Methods and Workflows

This section should explain what you actually did.

Describe:

  • important choices about data sources
  • why you chose one method over another
  • any cleanup or data carpentry
  • geocoding, digitizing, clipping, joining, masking, classifying, buffering, interpolation, or other methods you used

A step-by-step workflow in text, graphic, or diagram form is a good idea.

Results / Final Product

This is where the final map, mapped product, or spatial output should really shine.

Depending on your project, that may be:

  • a static cartographic map
  • an interactive web map
  • a small analytical model
  • a visual comparison
  • a dataset you created
  • a creative spatial artifact

If you created non-sensitive datasets as part of the project, share them if you can. Github or the Stanford Digital Repository are both reasonable possibilities depending on the project.

Citation and Credits

You should cite:

  • the data
  • the imagery
  • the software
  • the platforms
  • any reproduced figures, maps, tables, or media

At minimum, your final project should include:

  • a bibliography of written sources
  • a separate list of data sources
  • software and platform acknowledgments
  • image or media credits where needed

If you are unsure how to cite spatial data or software, use the course guide here:

StoryMaps Support

For help with the platform itself, use the course support page here:

Details Count

Details will absolutely be noticed.

This includes:

  • spelling
  • formatting
  • image quality
  • readable layout
  • credits
  • consistent citation
  • thoughtful design
  • clear sharing permissions

Little touches matter. Lack of attention also shows.
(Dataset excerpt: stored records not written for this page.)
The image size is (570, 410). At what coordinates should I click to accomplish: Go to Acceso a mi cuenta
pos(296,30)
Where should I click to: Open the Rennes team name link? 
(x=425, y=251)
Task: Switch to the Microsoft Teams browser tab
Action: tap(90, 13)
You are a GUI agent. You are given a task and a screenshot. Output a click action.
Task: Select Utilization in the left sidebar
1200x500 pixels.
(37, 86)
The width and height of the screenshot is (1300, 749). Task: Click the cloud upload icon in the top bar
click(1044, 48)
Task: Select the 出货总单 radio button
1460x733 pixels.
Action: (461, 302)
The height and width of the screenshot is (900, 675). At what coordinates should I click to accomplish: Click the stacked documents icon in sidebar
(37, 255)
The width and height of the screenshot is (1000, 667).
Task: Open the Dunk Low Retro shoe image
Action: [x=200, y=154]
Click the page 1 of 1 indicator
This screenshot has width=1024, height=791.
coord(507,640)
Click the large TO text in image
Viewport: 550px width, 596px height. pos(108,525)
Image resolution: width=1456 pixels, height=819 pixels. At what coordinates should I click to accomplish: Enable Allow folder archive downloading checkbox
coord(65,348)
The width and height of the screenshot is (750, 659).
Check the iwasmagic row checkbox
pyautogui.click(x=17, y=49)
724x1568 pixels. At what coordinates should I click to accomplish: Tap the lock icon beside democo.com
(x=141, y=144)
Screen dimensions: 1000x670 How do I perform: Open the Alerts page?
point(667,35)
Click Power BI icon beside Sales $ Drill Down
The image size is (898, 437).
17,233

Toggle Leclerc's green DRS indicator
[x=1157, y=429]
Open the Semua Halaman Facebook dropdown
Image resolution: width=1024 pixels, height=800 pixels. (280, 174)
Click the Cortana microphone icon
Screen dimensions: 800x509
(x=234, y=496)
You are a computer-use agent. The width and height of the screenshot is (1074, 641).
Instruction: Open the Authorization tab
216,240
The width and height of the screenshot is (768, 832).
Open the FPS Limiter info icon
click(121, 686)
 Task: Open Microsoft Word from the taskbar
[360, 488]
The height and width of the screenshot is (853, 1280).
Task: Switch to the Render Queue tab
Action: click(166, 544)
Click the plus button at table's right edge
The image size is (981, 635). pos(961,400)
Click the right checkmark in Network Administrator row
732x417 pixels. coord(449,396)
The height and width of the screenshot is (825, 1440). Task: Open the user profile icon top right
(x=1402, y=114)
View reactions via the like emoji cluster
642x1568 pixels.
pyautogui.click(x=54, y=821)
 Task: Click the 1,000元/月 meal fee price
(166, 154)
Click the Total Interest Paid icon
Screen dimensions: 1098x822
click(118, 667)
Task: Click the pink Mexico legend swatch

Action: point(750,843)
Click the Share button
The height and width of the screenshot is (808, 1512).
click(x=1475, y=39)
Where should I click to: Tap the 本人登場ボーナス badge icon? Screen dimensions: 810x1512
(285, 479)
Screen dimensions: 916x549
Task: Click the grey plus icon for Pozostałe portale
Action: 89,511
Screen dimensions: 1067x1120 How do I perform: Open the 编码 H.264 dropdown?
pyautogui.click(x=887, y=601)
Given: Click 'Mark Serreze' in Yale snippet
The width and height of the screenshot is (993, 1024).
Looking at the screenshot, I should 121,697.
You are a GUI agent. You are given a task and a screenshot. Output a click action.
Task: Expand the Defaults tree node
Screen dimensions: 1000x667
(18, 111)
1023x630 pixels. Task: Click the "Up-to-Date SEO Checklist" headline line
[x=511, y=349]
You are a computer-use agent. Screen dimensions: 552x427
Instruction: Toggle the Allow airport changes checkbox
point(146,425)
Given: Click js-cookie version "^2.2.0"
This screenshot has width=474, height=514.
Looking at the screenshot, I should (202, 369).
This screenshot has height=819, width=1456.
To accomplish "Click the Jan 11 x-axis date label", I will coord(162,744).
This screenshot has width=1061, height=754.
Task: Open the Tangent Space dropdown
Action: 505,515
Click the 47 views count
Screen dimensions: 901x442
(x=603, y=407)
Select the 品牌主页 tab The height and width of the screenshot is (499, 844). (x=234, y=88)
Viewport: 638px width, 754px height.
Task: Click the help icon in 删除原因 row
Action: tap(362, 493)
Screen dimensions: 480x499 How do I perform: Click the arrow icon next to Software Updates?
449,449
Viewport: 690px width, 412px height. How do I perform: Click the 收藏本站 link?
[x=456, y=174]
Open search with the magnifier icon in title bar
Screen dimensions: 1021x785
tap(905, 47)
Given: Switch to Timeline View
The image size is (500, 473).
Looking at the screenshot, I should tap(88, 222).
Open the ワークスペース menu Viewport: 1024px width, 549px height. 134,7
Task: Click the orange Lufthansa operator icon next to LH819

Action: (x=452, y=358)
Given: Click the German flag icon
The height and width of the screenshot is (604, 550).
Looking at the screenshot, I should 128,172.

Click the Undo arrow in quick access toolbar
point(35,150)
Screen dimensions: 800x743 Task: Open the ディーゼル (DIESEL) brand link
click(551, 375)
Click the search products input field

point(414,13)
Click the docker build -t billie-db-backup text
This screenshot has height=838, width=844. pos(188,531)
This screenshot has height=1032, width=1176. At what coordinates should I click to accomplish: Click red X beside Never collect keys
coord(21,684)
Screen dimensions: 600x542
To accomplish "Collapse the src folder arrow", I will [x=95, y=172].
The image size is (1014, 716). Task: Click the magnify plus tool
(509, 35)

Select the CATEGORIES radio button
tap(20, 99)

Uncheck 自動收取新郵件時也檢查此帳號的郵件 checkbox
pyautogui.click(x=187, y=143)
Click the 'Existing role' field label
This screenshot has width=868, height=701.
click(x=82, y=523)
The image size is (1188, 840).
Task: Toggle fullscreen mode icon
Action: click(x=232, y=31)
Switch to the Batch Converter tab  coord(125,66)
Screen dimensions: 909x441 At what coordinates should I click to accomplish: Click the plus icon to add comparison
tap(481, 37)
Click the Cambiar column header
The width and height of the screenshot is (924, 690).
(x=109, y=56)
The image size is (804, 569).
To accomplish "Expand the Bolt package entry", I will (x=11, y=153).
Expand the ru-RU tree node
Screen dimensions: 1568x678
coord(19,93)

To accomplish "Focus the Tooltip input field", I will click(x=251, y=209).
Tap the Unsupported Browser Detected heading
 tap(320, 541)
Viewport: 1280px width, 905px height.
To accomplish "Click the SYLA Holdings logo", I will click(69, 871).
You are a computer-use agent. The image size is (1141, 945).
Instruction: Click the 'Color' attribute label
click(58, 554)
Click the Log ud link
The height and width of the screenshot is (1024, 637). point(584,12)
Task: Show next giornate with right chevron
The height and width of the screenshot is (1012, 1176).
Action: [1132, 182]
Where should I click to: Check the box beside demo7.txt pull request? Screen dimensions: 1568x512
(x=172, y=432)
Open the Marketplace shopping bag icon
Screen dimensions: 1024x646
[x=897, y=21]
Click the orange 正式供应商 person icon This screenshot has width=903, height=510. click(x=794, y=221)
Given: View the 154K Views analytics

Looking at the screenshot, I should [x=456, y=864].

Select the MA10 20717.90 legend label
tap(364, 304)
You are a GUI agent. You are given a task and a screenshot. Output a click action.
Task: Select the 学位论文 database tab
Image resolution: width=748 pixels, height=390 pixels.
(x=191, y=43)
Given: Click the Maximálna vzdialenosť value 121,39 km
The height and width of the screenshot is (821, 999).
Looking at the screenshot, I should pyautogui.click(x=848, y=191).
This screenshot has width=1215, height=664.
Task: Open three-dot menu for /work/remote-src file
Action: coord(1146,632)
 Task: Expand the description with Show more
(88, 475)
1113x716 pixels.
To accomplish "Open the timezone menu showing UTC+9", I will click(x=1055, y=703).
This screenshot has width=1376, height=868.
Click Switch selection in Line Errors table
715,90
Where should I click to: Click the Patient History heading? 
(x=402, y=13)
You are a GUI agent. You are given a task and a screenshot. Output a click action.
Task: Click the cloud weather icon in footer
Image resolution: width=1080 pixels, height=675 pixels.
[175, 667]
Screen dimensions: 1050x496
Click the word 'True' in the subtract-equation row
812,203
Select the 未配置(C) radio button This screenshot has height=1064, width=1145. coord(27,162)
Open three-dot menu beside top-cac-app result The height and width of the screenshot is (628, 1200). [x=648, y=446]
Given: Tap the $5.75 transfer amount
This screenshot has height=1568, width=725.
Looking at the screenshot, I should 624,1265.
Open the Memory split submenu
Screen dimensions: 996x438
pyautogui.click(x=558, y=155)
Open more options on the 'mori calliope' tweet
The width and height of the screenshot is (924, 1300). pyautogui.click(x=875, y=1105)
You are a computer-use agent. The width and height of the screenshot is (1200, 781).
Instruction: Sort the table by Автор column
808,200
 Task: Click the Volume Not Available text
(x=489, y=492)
How the Final Project Will Be Evaluated

The final StoryMap is graded as both an analytic product and a communication product.

The rubric emphasizes:

  • the clarity of the spatial question
  • the quality and transparency of the methods
  • the strength of the final result
  • responsible citation of data and sources
  • overall StoryMap presentation and polish

Final Project Checklist

Before submitting, make sure you have:

  • completed an individual project
  • kept the scope manageable
  • used ArcGIS StoryMaps for the final submission
  • included your spatial question and AOI
  • explained your methods and workflow
  • presented a clear final map or mapped result
  • included bibliography, data sources, and credits
  • cited data, imagery, software, and platforms where appropriate
  • properly shared the StoryMap
  • properly shared the maps and layers inside it
  • submitted the direct Share URL in Canvas

Final Note

The application of these tools will be highly individual, and that is exactly the point. I want your interests, creativity, and sense of what is useful for your own work to drive the final project.

Esoteric ideas are welcome.

Everything is somewhere, and that somewhere matters.